• **Do this**: Copy the records below word for word, from the line containing "Given: Switch to the 청약증거금조견표 tab" through the line containing "The height and width of the screenshot is (335, 527).", and leave the pictures out of your copy.

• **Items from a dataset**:
........

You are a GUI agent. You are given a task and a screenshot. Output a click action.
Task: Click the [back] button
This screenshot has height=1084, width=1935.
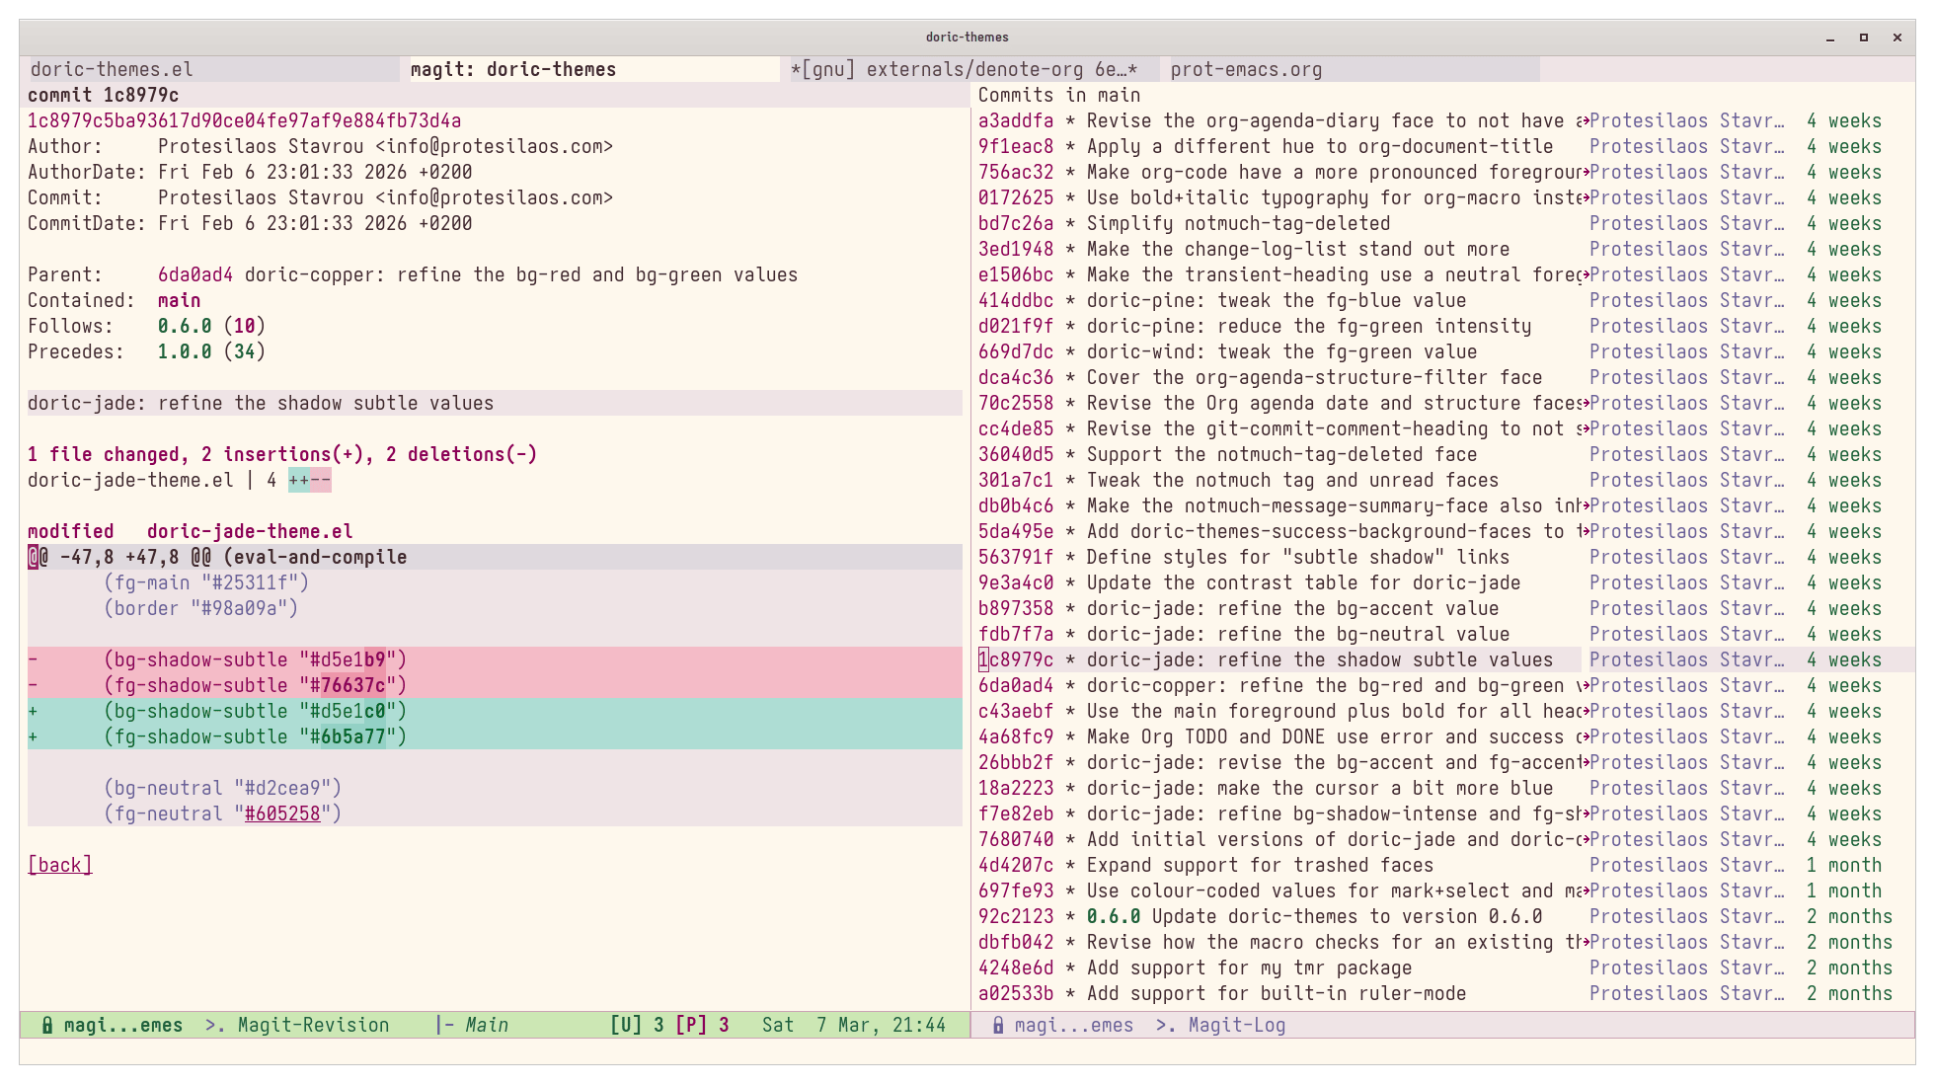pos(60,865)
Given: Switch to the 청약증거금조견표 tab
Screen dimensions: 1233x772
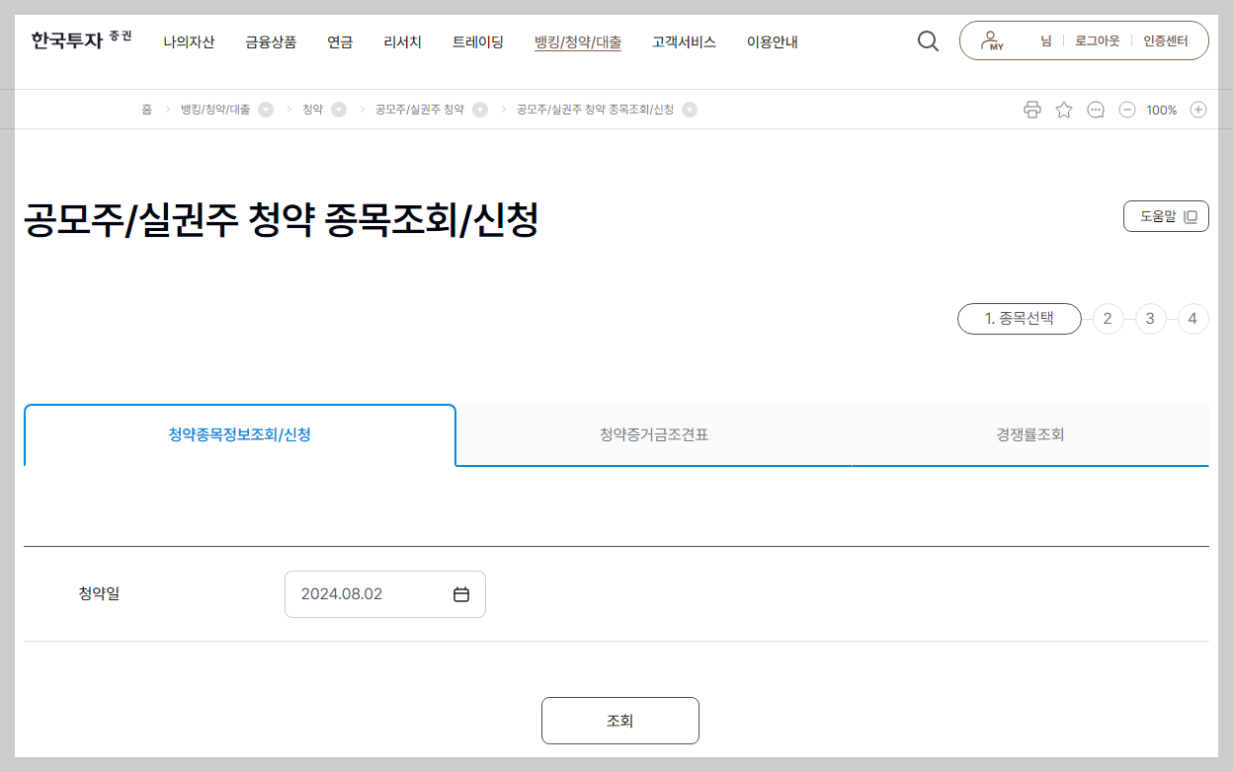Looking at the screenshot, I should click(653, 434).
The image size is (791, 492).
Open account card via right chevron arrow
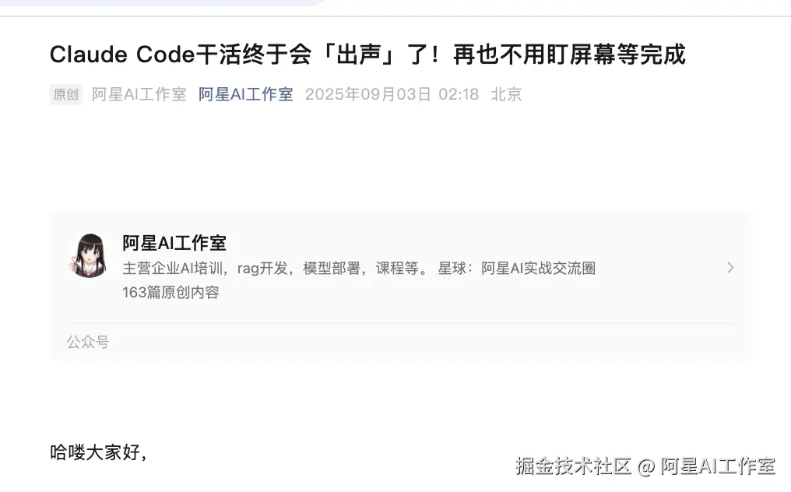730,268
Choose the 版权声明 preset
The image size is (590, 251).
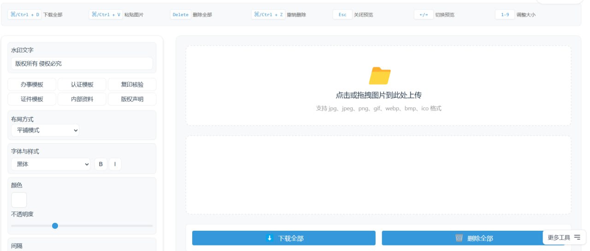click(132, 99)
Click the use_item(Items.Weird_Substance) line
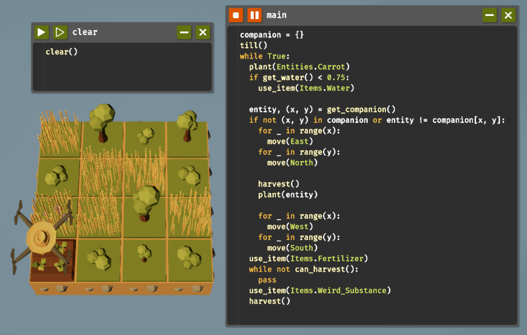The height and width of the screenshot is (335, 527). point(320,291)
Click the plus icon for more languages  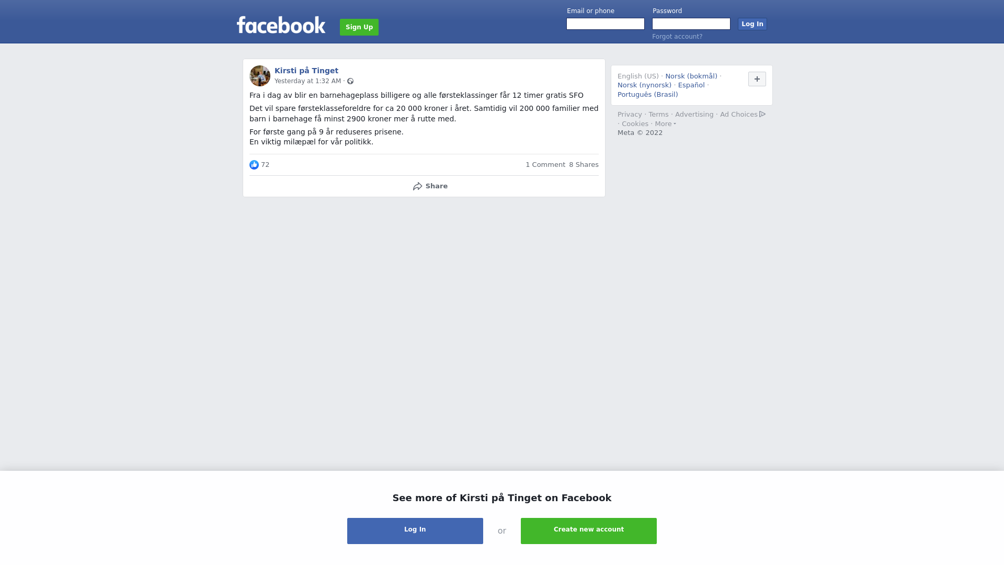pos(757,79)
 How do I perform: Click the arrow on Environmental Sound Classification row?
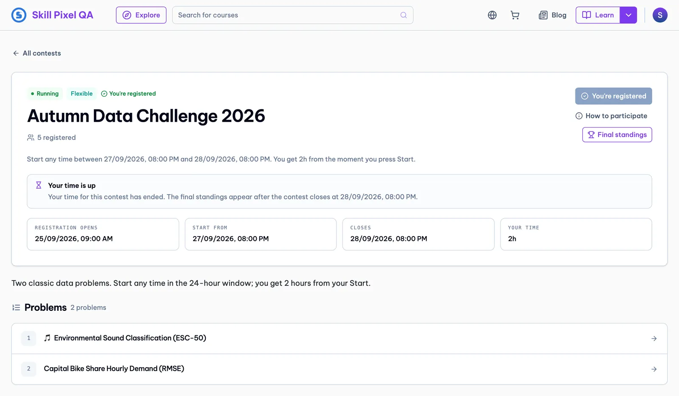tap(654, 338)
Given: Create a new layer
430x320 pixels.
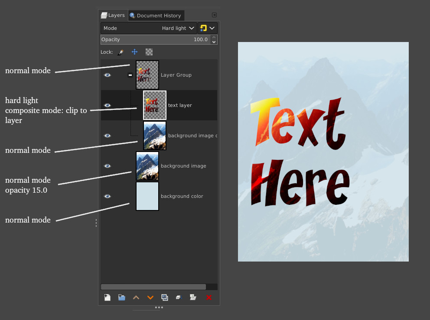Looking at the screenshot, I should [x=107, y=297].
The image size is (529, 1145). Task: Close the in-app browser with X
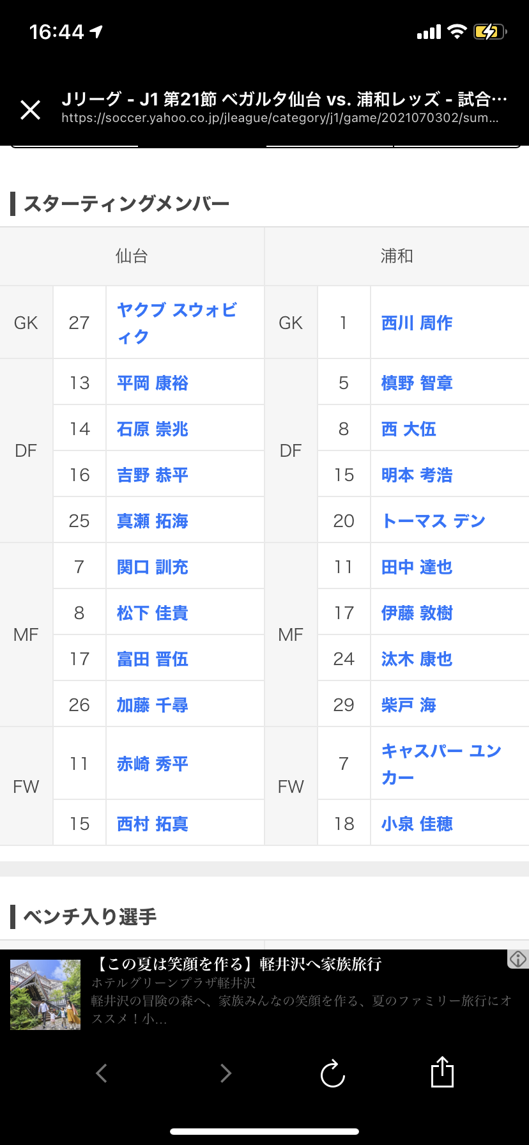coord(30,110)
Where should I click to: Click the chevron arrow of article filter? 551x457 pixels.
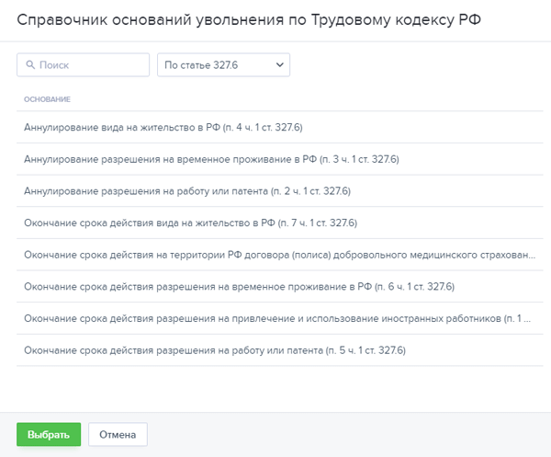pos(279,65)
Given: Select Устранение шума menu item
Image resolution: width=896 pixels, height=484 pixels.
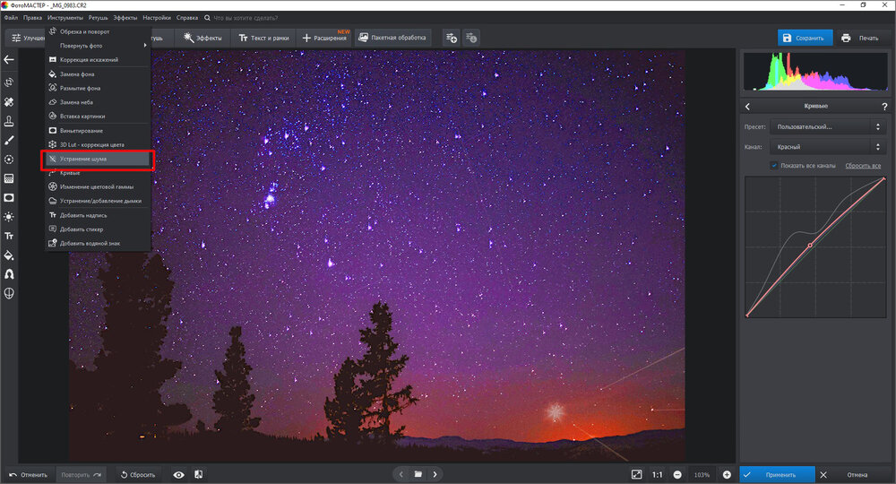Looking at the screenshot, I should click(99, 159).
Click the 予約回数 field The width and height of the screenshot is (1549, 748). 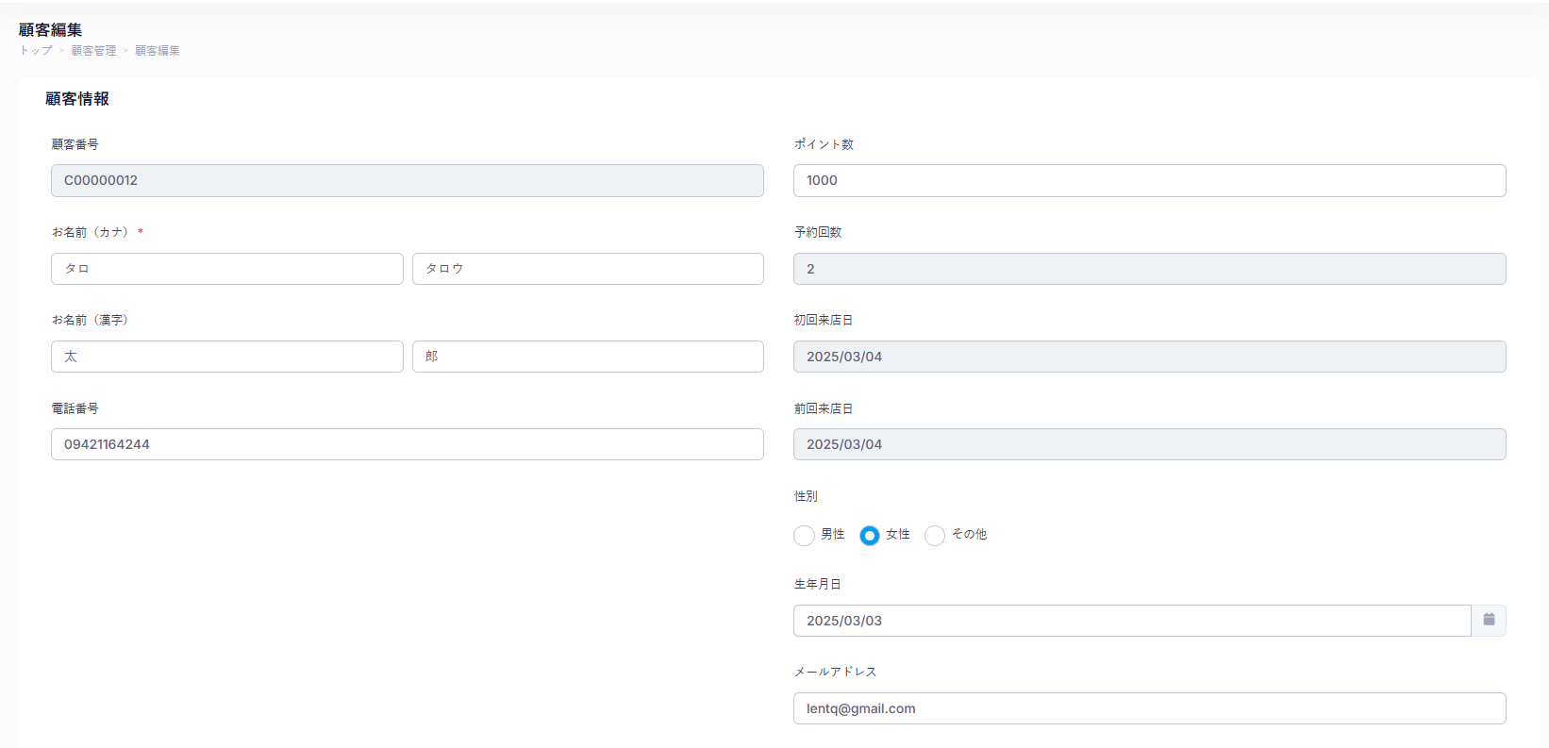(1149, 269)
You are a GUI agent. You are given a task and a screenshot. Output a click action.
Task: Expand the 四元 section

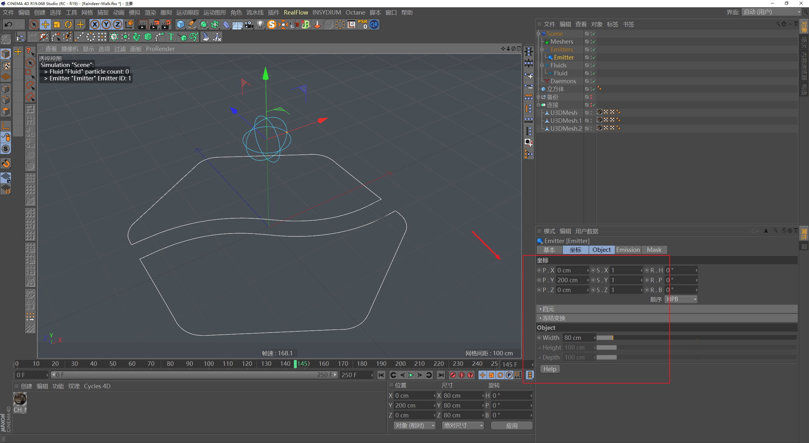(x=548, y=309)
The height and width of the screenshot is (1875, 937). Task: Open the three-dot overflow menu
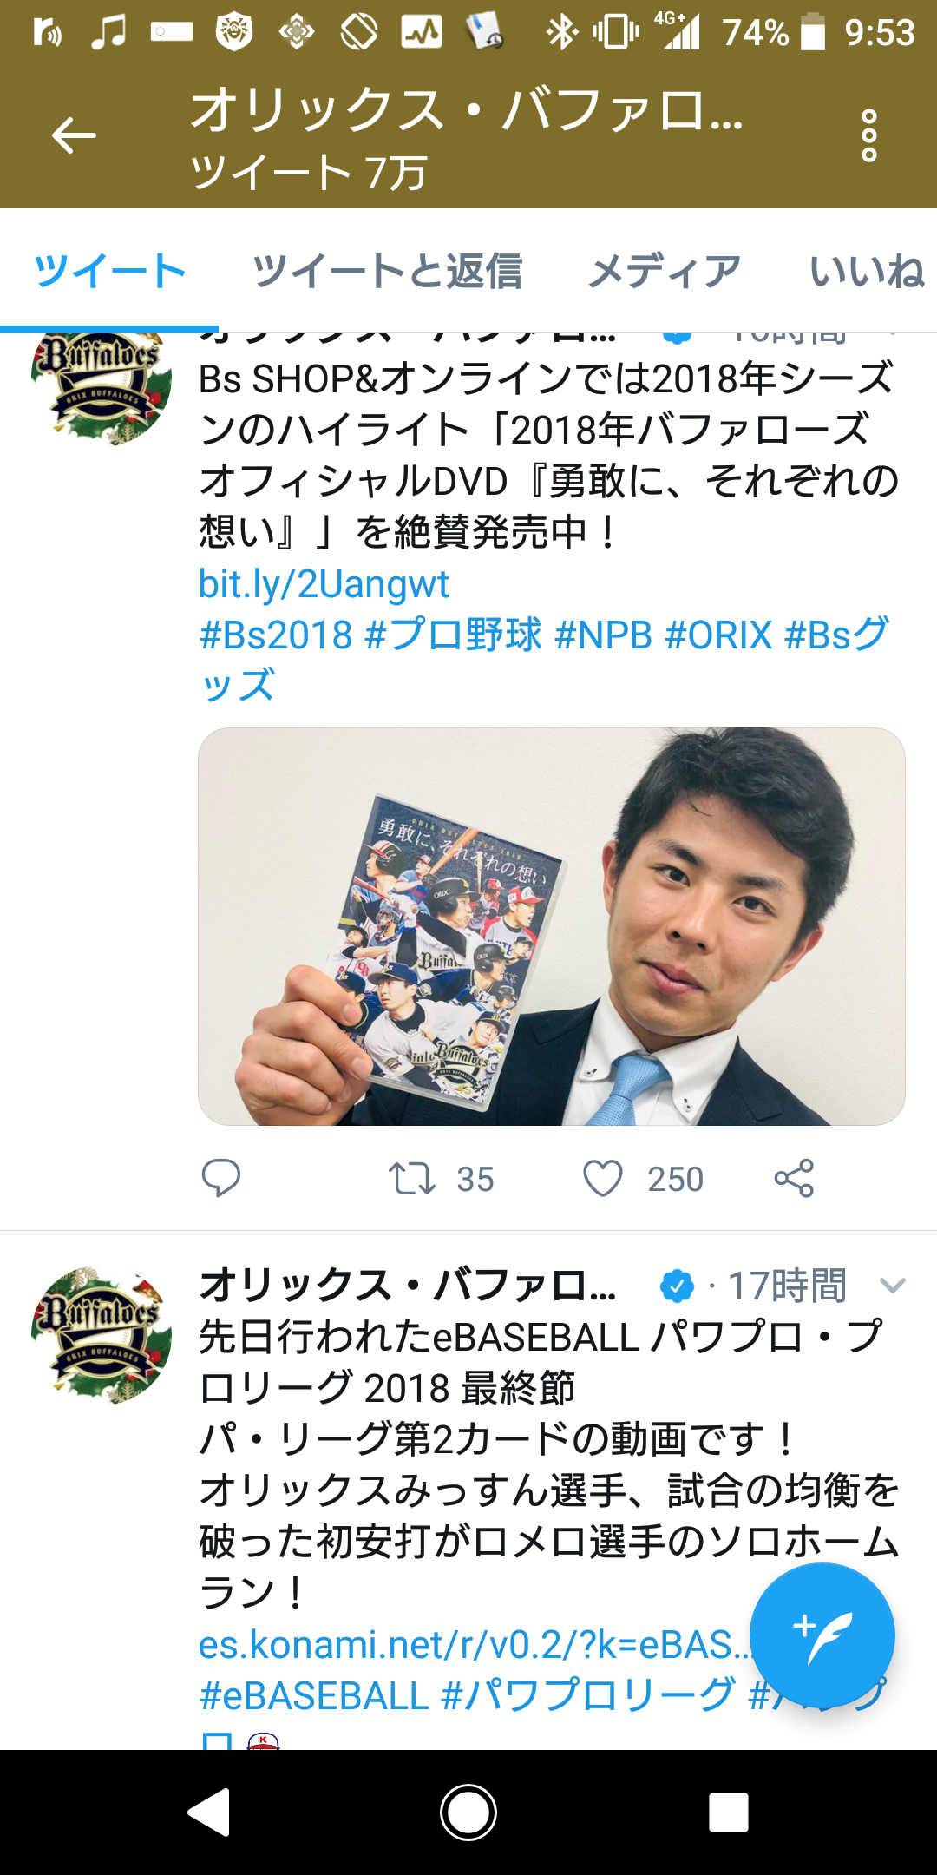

........

• **Exercise solution**:
Given: Switch to the 청약증거금조견표 tab
Screen dimensions: 1233x772
Looking at the screenshot, I should click(653, 434).
The image size is (791, 492).
Open account card via right chevron arrow
730,268
Choose the 版权声明 preset
The image size is (590, 251).
click(132, 99)
Click the use_item(Items.Weird_Substance) line
The height and width of the screenshot is (335, 527). point(320,291)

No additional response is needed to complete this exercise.